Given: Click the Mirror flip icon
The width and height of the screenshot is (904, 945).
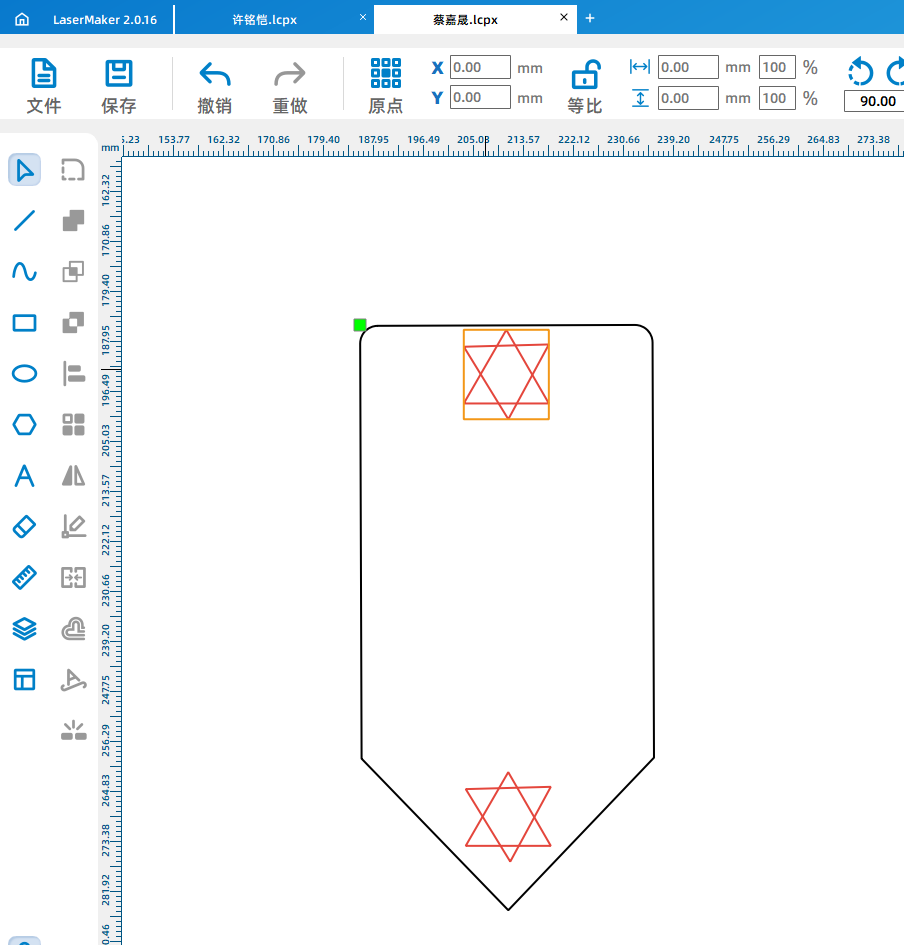Looking at the screenshot, I should pos(74,476).
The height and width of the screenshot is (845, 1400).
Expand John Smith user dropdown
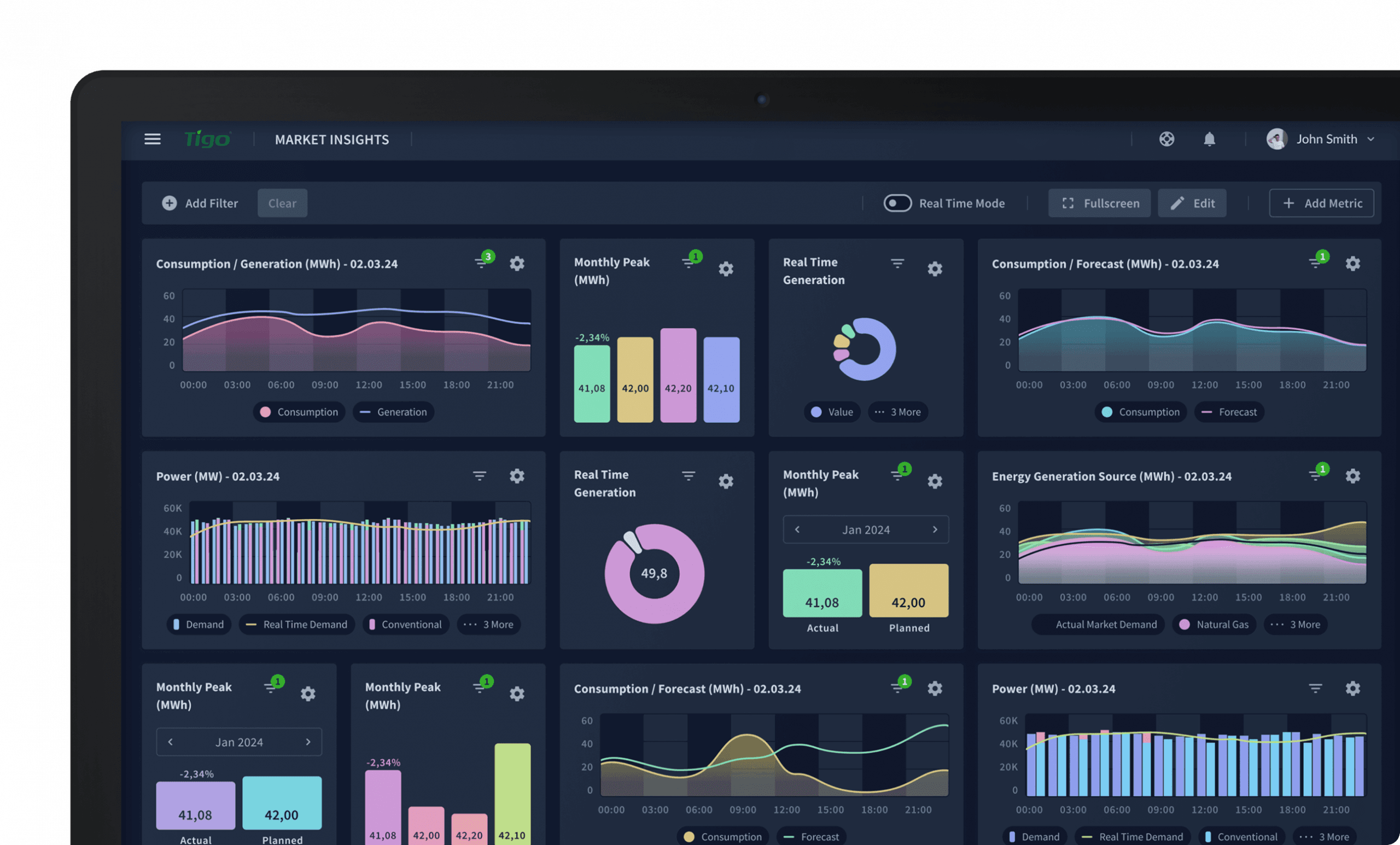[1370, 139]
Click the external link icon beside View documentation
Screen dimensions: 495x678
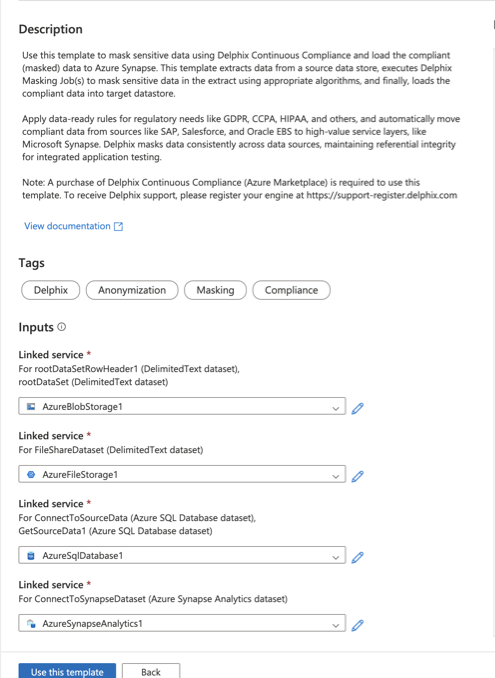[x=118, y=226]

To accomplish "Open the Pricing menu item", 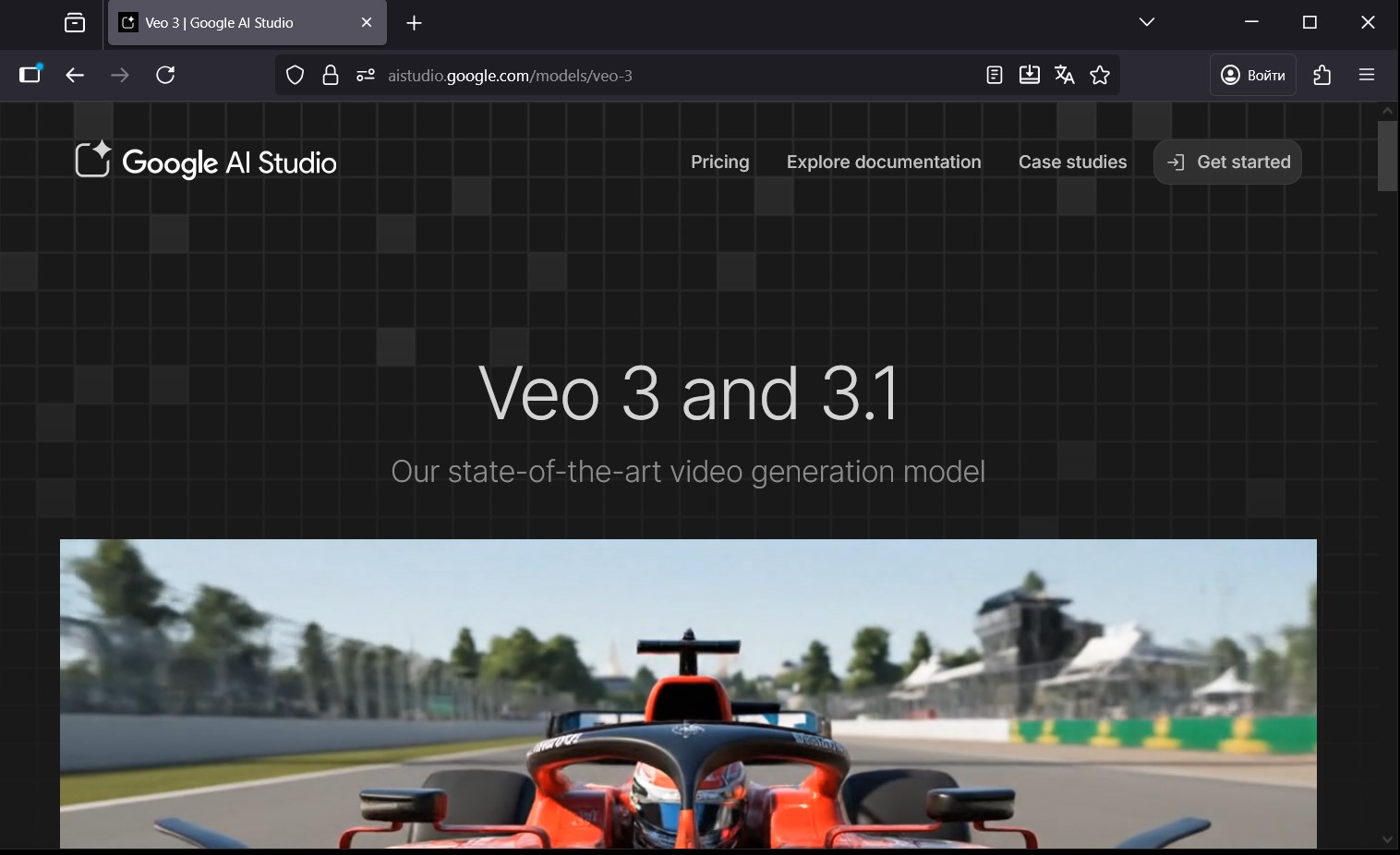I will [x=719, y=163].
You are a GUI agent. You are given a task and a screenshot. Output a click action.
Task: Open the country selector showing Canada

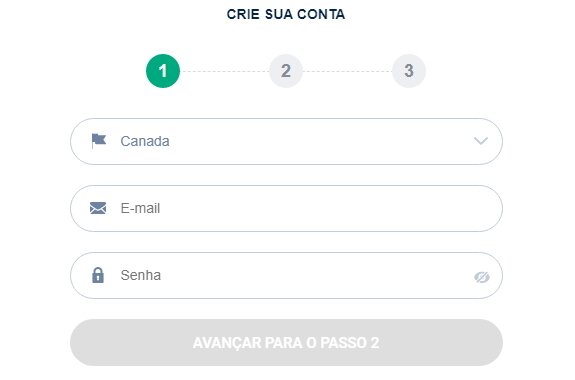click(286, 141)
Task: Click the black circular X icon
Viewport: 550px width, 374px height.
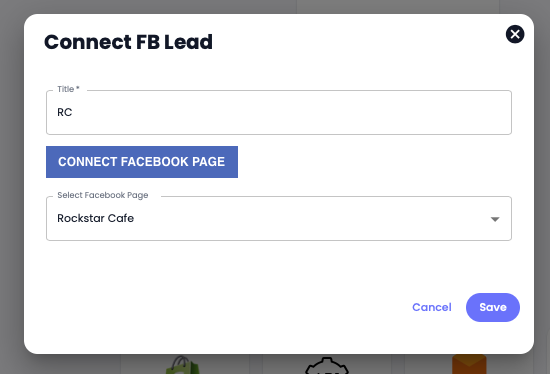Action: [515, 34]
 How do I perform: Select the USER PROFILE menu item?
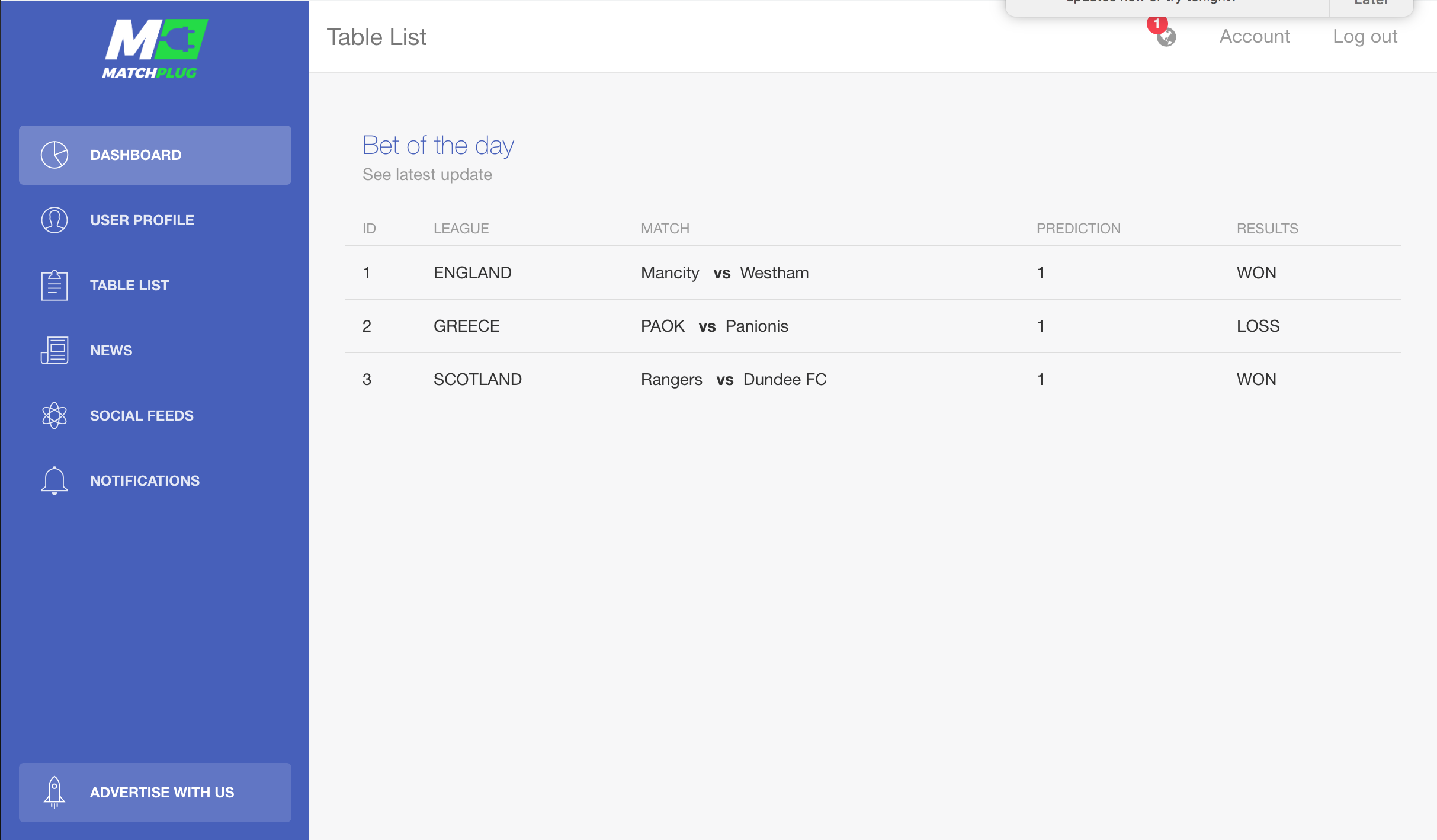click(x=155, y=220)
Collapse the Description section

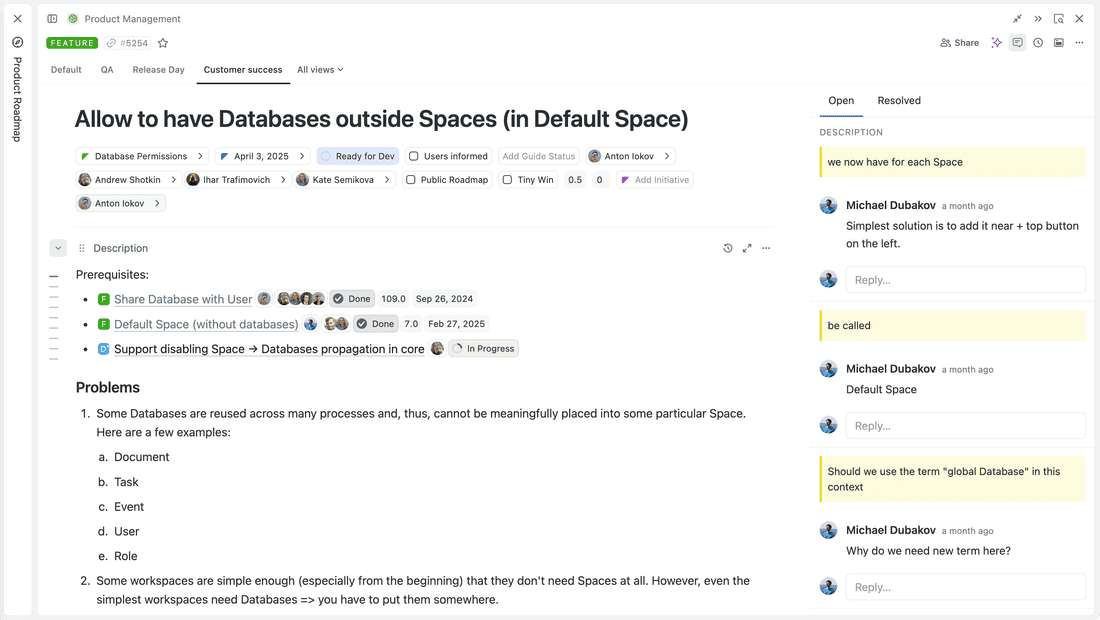click(x=58, y=248)
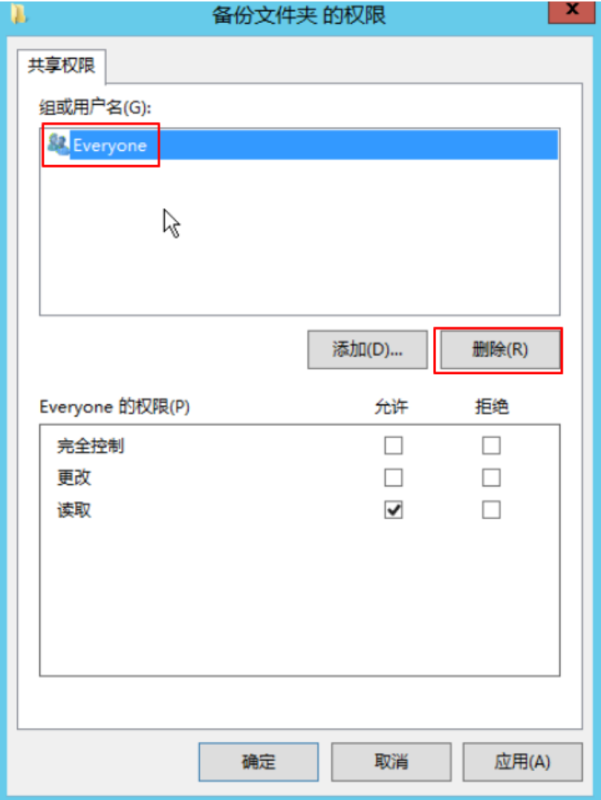Select the 更改 permission label
The height and width of the screenshot is (800, 601).
point(74,478)
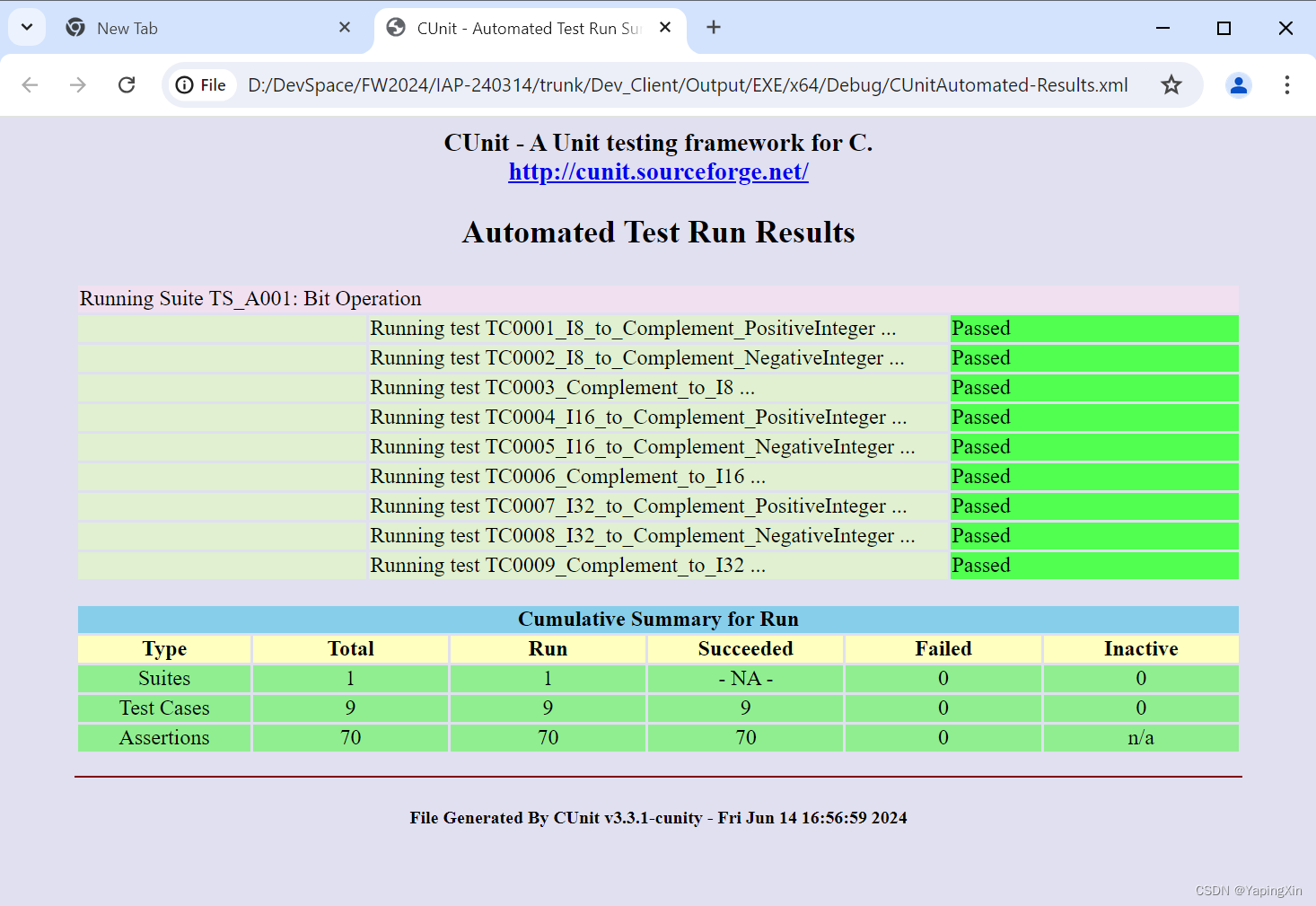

▶ Objectif visé
Recopiez sans rien changer les lignes à partir de celle qui contient « You are a GUI », en vous arrêtant après celle qui contient « Action: [515, 34] ». Laissez les images de côté dans votre réponse.

▶ Réponse attendue
You are a GUI agent. You are given a task and a screenshot. Output a click action.
Task: Open the country selector showing Canada

click(286, 141)
Task: Click the black circular X icon
Viewport: 550px width, 374px height.
Action: [515, 34]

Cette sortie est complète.